Radius Engineering (Salt Lake City, Utah, U.S.) has been selected by the National Institute for Aviation Research (NIAR) at Wichita State University (Wichita, Kan., U.S.) to supply a thermoplastic consolidation workcell to its Advanced Technologies Lab for Aerospace Systems (ATLAS) facility.

The Radius thermoplastic consolidation workcell installation will provide ATLAS researchers and engineering students with precisely consolidated laminates. These laminates will be used to develop processing strategies for next-generation thermoplastic aerospace structures for NIAR and its industry partners. ATLAS, a multi-disciplinary manufacturing environment and engineering education program, aims to provide a neutral ground for advanced manufacturing research and development (R&D) with state-of-the-art machines, software and processing options.

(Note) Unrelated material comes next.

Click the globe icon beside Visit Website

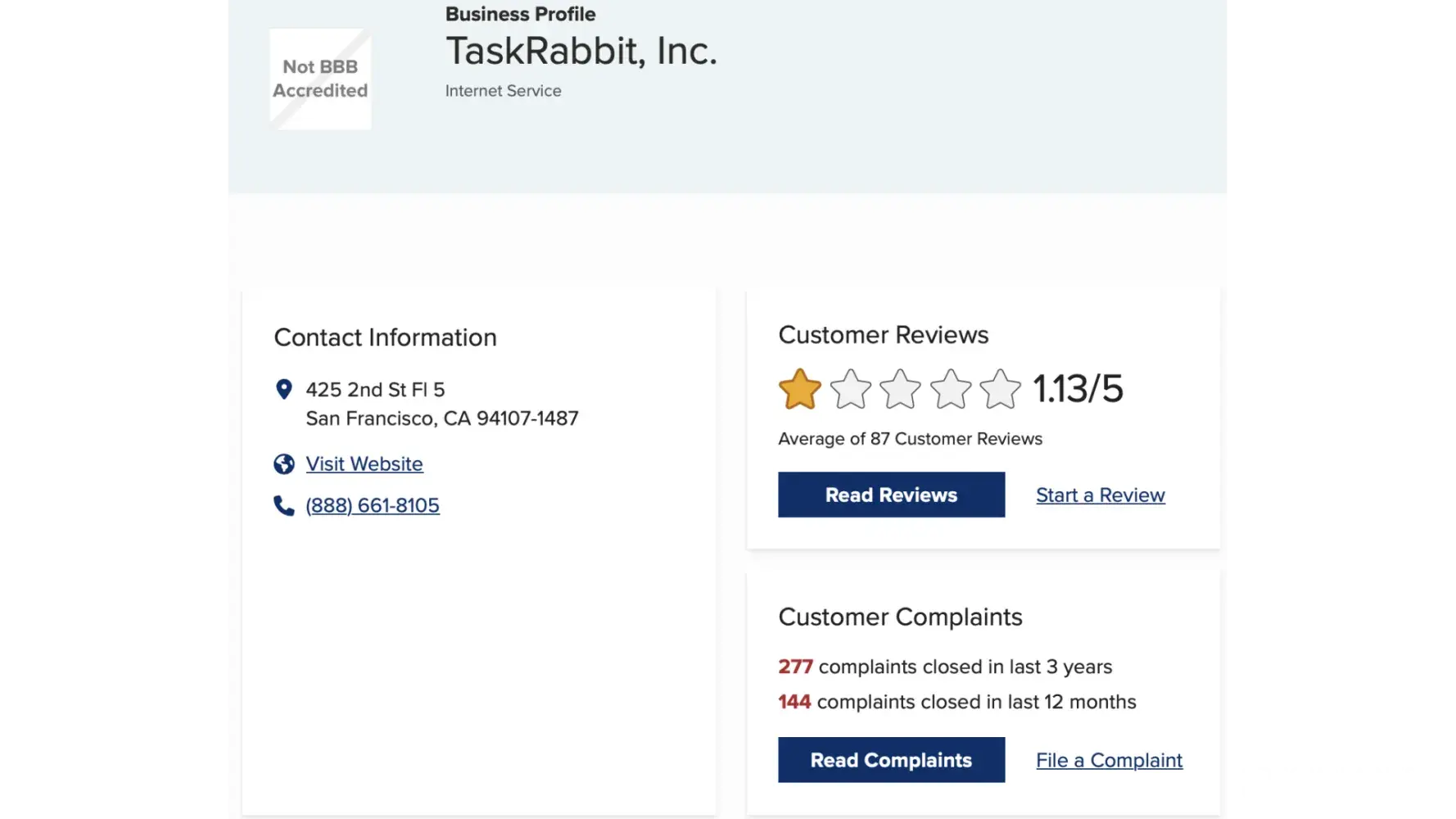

The Radius Engineering workcell provides up to 350 tons of clamping force with the company’s distributed pressure system (DPS). According to Radius, the workcell DPS will provide evenly distributed consolidation pressure for optimal laminate quality over an area of 4 × 4 feet (1.2 × 1.2 meter). The DPS delivers precise laminate consolidation pressures from 50-300 psi (3.5-21 bar) within a tolerance of ±5 psi (±0.3 bar) throughout the full operating range, on variable laminate sizes. The workcell includes an integrated temperature control system with programmable heating and cooling rates to a maximum operating temperature of 800°F (426°C). Radius’ proprietary Insights Software provides intuitive programming controls along with data collection and analysis tools that are Industry 4.0 compatible.

Radius, an AS9100D-certified equipment and service supplier, delivers net-shape composites manufacturing capability by providing tooling, equipment and know-how. It leverages its knowledge as a composites processing expert, backed by 35 years of experience, to develop customizable machines and turnkey workcells that provide high levels of performance for the processing of aerospace-quality composites.